(Given information)

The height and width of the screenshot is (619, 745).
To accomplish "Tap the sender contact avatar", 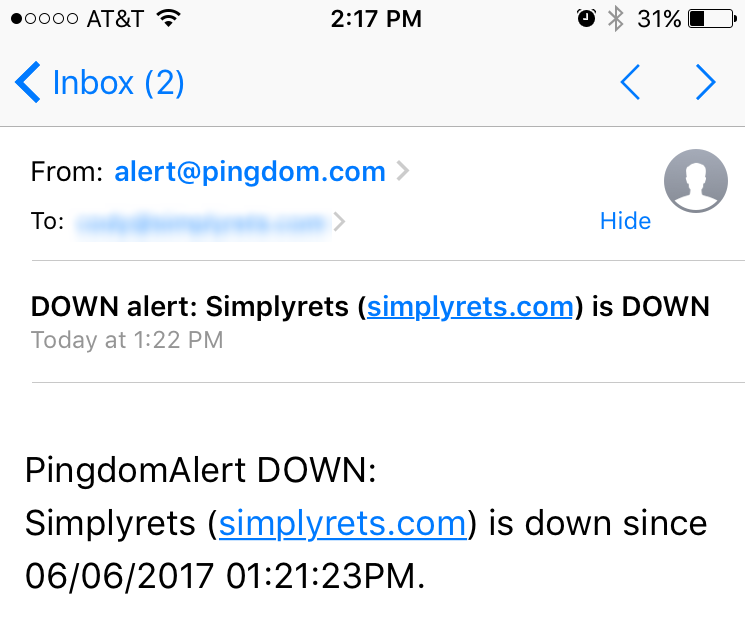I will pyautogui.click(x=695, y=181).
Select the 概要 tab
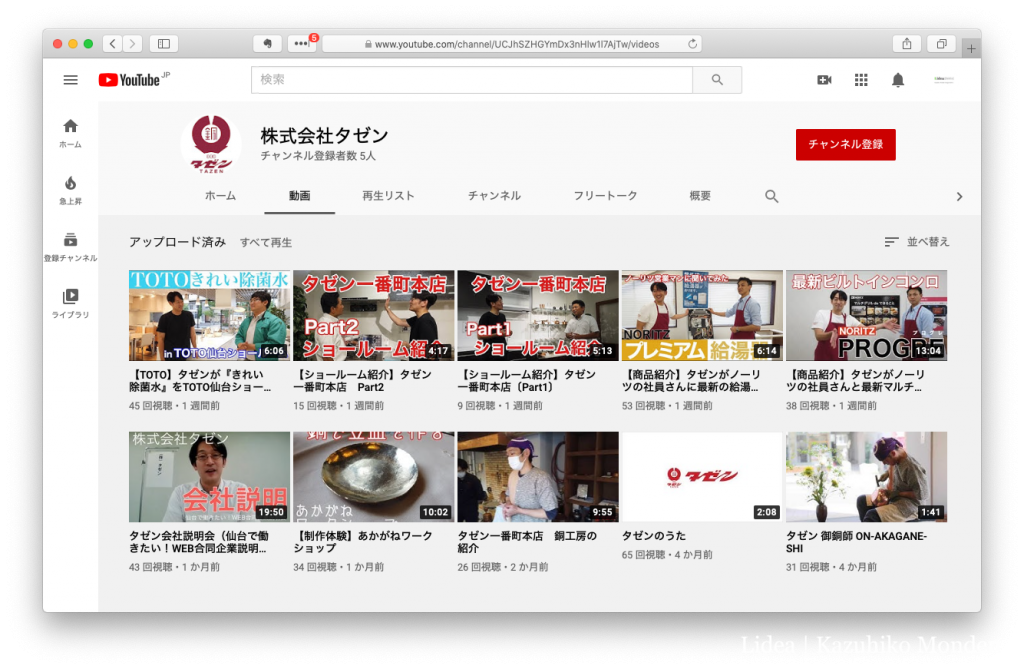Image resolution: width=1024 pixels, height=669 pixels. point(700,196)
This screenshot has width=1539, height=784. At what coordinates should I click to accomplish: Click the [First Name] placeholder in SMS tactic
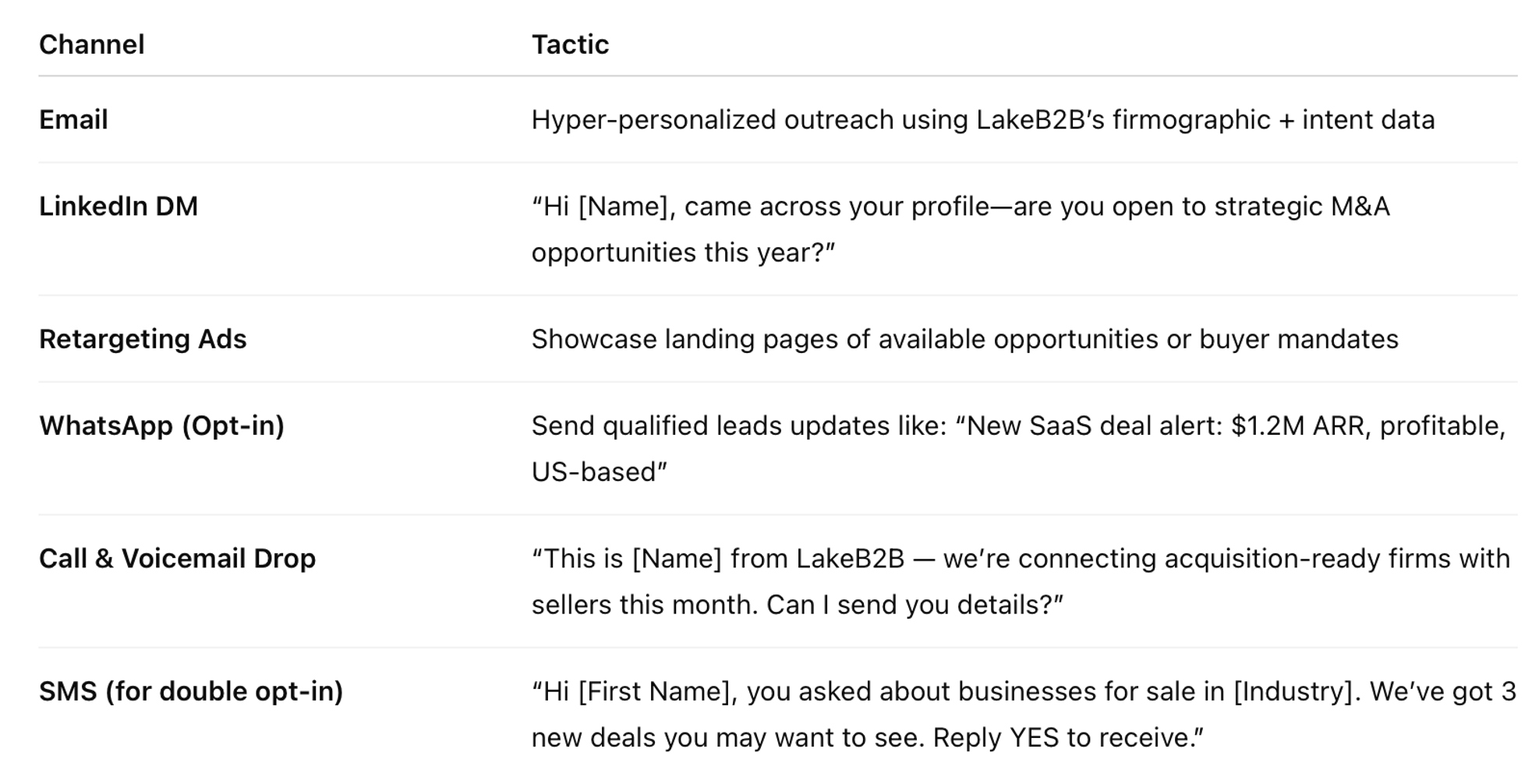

(Work task) Your copy must start at the line that holds "Select the 概要 tab" and end at the last line of the data, both included; it must contain no pictures.

(Answer to the problem)
Select the 概要 tab
Image resolution: width=1024 pixels, height=669 pixels. point(700,196)
This screenshot has width=1539, height=784. At what coordinates should I click to accomplish: Click the [First Name] placeholder in SMS tactic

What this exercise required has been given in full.